Propósito: O Bitcoin centra-se em armazenamento de valor seguro e moeda digital peer-to-peer; o Ethereum privilegia smart contracts programáveis e aplicações descentralizadas. Mecanismo de consenso: O Bitcoin utiliza Proof of Work (PoW); o Ethereum funciona agora com Proof of Stake (PoS), onde validadores fazem staking de tokens para validar blocos. Oferta e política monetária: O Bitcoin tem uma oferta limitada a 21 milhões de moedas; o Ethereum não tem limite fixo—inflacionamento e mecanismos de queima influenciam a emissão líquida consoante a atividade da rede e tendências de staking. Funcionalidade e ecossistema: A cadeia principal do Bitcoin é otimizada para fiabilidade e segurança; o Ethereum permite contratos complexos num ecossistema mais amplo, mas enfrenta desafios distintos de escalabilidade e segurança.
O Bitcoin é uma moeda digital baseada em descentralização, limite de oferta fixo e consenso Proof of Work—com o objetivo de permitir transferências e armazenamento de valor global de forma fiável. Os dados de mercado evidenciam a sua elevada valorização e volatilidade; compreender as dinâmicas da oferta, taxas de transação e tempos de confirmação permite avaliar melhor a experiência do utilizador. O contexto histórico e os mecanismos técnicos explicam a resistência à censura e a imutabilidade do Bitcoin; os casos de uso mostram potencial em pagamentos internacionais, detenção a longo prazo e expansão do ecossistema. Na prática, abrir uma conta conforme as normas na Gate, aplicar controlos de risco e garantir armazenamento seguro são passos essenciais; a comparação com o Ethereum clarifica os papéis e trade-offs destes ativos. No geral, privilegie a segurança e a conformidade—faça alocações prudentes de acordo com os seus objetivos e perfil de risco.
O valor do Bitcoin resulta da sua escassez, das caraterísticas de segurança e do consenso alargado do mercado. A oferta máxima está limitada a 21 milhões de moedas—o que impede inflação—à semelhança da raridade do ouro.

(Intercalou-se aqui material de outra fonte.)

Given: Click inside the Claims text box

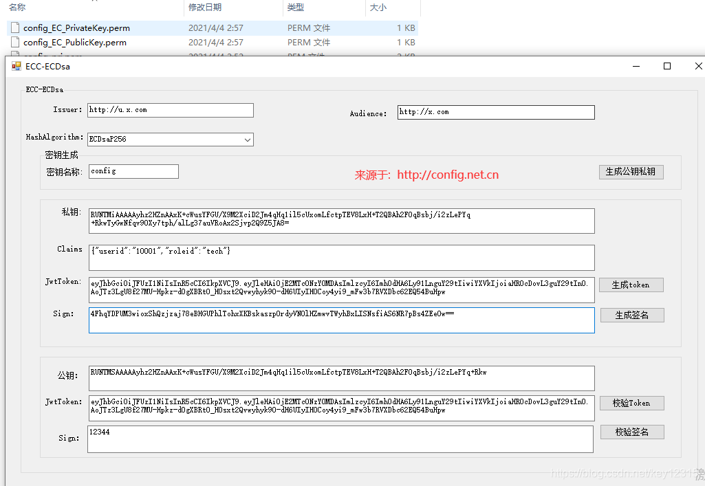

A tecnologia blockchain garante transações imutáveis e altamente seguras. Mais de uma década de validação de mercado consolidou o reconhecimento do Bitcoin como “ouro digital”, impulsionando a valorização do preço.

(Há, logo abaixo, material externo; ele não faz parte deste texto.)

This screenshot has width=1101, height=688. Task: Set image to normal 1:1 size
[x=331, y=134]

O preço do Bitcoin é estabelecido pela oferta e procura do mercado—tal como ações ou matérias-primas. Os preços sobem quando há mais compradores do que vendedores; descem quando predominam os vendedores. Entre os fatores influentes estão tendências macroeconómicas, desenvolvimentos regulatórios, avanços tecnológicos e o sentimento do mercado. Na Gate ou noutras plataformas pode acompanhar preços globais em tempo real para o Bitcoin; podem existir pequenas diferenças regionais.
O valor do Bitcoin depende do consenso contínuo do mercado. Em teoria, se todos deixassem de lhe atribuir valor, o preço poderia aproximar-se de zero—mas tal cenário é altamente improvável. Atualmente, o Bitcoin é uma opção relevante na alocação global de ativos; investidores institucionais e bancos centrais monitorizam-no cada vez mais. A volatilidade do preço é um risco—novos investidores devem avaliar cuidadosamente a sua tolerância ao risco antes de investir e evitar aplicar mais do que podem suportar perder.
Existem duas formas principais de potencialmente obter rendimentos ao deter Bitcoin: valorização do capital—comprar a um preço baixo e vender mais caro; ou ganhar juros através de programas de empréstimo ou staking. Note que a valorização do preço é incerta; resultados passados não garantem retornos futuros. A Gate disponibiliza vários produtos de rendimento—deve informar-se detalhadamente antes de participar para evitar perdas por desconhecimento.
Depende do seu perfil de investimento e tolerância ao risco. Detentores a longo prazo acreditam no potencial futuro do Bitcoin e preocupam-se menos com a volatilidade de curto prazo; traders de curto prazo procuram ganhos com as oscilações de preço, mas exigem mais conhecimento e experiência. Normalmente, recomenda-se aos principiantes começar com pequenos montantes mantidos a longo prazo—utilizar plataformas como a Gate para aprender os processos de compra e venda antes de avançar para estratégias mais sofisticadas.